(TEXT SEGMENT):
Tuesday, February 27, 2024

Corey and Aiden: The Final Night

With this book being only ten chapters, I knew I'd get to the conclusion much faster than many of my other stories. If you have NOT finished the book, stop reading this post now. I'll be discussing the finale in-depth.

Click here to read the final chapter, A Bed, A Desk and My Unfortunate Soulmate, Chapter 10.

So, here we are. I'm always a beehive of emotions when a book is done. I'm so eager to share the conclusion to my friends who have come along for the ride. But at the same time, so often like you, I hate to see it end.

Assuming I continue to write, one thing with my interwoven web of characters, it's never truly over. People tend to turn up in other books and stories. We don't have to say goodbye to Aiden and Corey just yet.

I suppose I can bring up the obvious. I expect hate mail. I didn't "flip" Corey gay. Yes, the two friends explore and share some, and I agree it is homoerotic, but all along, my plan was to tell a love story of friendship — two college friends, one gay, one straight. From the very beginning, I wanted to show that love.

I remember producers of Will and Grace in its heyday receiving viewer letters asking if Will and Grace just get together, but they didn't succumb to those requests as they wanted to stay true to the relationship.

My challenge was to make it ring true. If you didn't believe they truly loved each other, then the final pages in the shower would have just been trite sap. I hope you don't feel that way. I hope you found it tender. If I let you down, please know it was never my attention to string you along until Corey burst out of the closet, confessed his passionate love to Aiden and begged his best friend to fuck him into tomorrow. I had my ending before I started writing.

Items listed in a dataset
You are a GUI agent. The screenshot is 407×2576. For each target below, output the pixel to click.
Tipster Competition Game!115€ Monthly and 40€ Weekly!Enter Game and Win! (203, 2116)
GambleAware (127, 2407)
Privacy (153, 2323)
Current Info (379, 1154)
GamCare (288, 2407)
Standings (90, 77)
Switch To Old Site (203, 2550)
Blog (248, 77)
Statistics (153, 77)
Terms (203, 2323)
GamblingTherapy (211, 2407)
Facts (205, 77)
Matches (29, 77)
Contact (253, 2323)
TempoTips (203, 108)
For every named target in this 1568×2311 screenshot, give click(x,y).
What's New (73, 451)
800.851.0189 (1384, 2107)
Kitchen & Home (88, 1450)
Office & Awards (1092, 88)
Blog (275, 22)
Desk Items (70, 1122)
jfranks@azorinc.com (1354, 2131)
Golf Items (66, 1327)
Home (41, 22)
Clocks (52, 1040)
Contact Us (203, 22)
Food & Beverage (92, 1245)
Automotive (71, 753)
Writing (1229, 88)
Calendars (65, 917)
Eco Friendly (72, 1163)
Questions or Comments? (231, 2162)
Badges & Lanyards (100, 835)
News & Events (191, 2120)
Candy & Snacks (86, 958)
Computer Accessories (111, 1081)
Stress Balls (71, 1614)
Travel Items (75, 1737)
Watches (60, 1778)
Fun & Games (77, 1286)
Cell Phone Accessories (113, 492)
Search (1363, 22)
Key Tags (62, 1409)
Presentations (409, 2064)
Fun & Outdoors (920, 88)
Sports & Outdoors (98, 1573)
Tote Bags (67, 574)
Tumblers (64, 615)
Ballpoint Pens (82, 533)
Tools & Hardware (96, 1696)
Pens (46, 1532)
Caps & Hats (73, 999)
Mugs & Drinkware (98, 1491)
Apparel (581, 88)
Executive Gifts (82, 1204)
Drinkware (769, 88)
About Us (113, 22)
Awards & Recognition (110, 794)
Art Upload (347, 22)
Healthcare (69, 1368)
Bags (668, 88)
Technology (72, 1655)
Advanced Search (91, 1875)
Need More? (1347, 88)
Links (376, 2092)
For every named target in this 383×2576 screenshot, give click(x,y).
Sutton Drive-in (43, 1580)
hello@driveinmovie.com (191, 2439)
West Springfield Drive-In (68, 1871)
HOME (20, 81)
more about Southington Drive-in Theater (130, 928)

(WHAT YOU NEED TO DO):
[A] Reproduce the lines of the records verbatim, starting at the line containing "GamCare (288, 2407)" and ending at the line containing "Kitchen & Home (88, 1450)", with both of those lines included.
[B] Continue the blog post on the finale of the Corey and Aiden book from the point at which it stops.

(RESPONSES BY TASK):
[A]
GamCare (288, 2407)
Standings (90, 77)
Switch To Old Site (203, 2550)
Blog (248, 77)
Statistics (153, 77)
Terms (203, 2323)
GamblingTherapy (211, 2407)
Facts (205, 77)
Matches (29, 77)
Contact (253, 2323)
TempoTips (203, 108)
For every named target in this 1568×2311 screenshot, give click(x,y).
What's New (73, 451)
800.851.0189 (1384, 2107)
Kitchen & Home (88, 1450)

[B]
But my goodness, the chapters in between took on a life of their own. I sketched out the development between Corey's and Aiden's relationship in an outline, but along the way, we met a new batch of characters that I loved developing stories around. Typically, each story has a "breakout" character. If It Weren't For the Two of Us had Lance. Once Lance got his own story, then it was Jakob and Cooper. Cooper's book introduced Laramie. By the end of Book Six, I didn't want to leave Aiden and Corey behind, so I delved into College material with Soulmate. While our pair of best friends have a whole bunch of secondary characters, I had no idea that Forrest would worm his way into my heart.

Slater was originally just to be an asshole. His role was to make Aiden say something to him that hurt Corey deeply when overhearing. He was a mere plot point. When I made the whole dorm hate him, the scene where Aiden forgives him struck me vividly. Developing that friendship was enjoyable. Forrest's internal conflict, hating himself, was interesting for me to write. Of all the secondary characters, I feel he had the most complete arc. I can picture him years in the future officiating over Aiden's wedding.

And I picture a lot of things. Sure, I toyed with the idea of Aiden and Corey doing it, but other than a gratuitous scene, I felt it would be out of character for Corey. I thought about Corey and Patty going all the way first before he finds "out." It seemed more interesting to me for him to be right at the edge than to write him in constant regret. I thought about Forrest suddenly realizing he was gay, but that was a total copout. I had enough gay characters already. I wanted them to find their place among the straight friends.

Recently, I have been watching a documentary series about a famous television/movie franchise and how things occurred over the decades. Luckily, I don't have a studio breathing down my neck trying to impart their influence and control over the work. But I am truly astonished at how many films had gone into production with no final script. They often just made up parts while going along. Fascinating. I can certainly identify with that, although I knew how I wanted the last chapter to go with our two freshmen.

Unfortunately, I made a continuity error that is too late to fix. I'll just have to chalk it up to "bad memory."

If there is anyone out there who attends/attended Notre Dame University, I hope I didn't do any injustice to your alma mater. I've never set foot on the campus and know nothing about it actually. I found myself researching details and prayed I didn't misspeak. For some reason, it seemed more tangible to use a real location other than the fictious Jackson Bend. I could have had the boys attend W. Travis back there, but I pushed myself.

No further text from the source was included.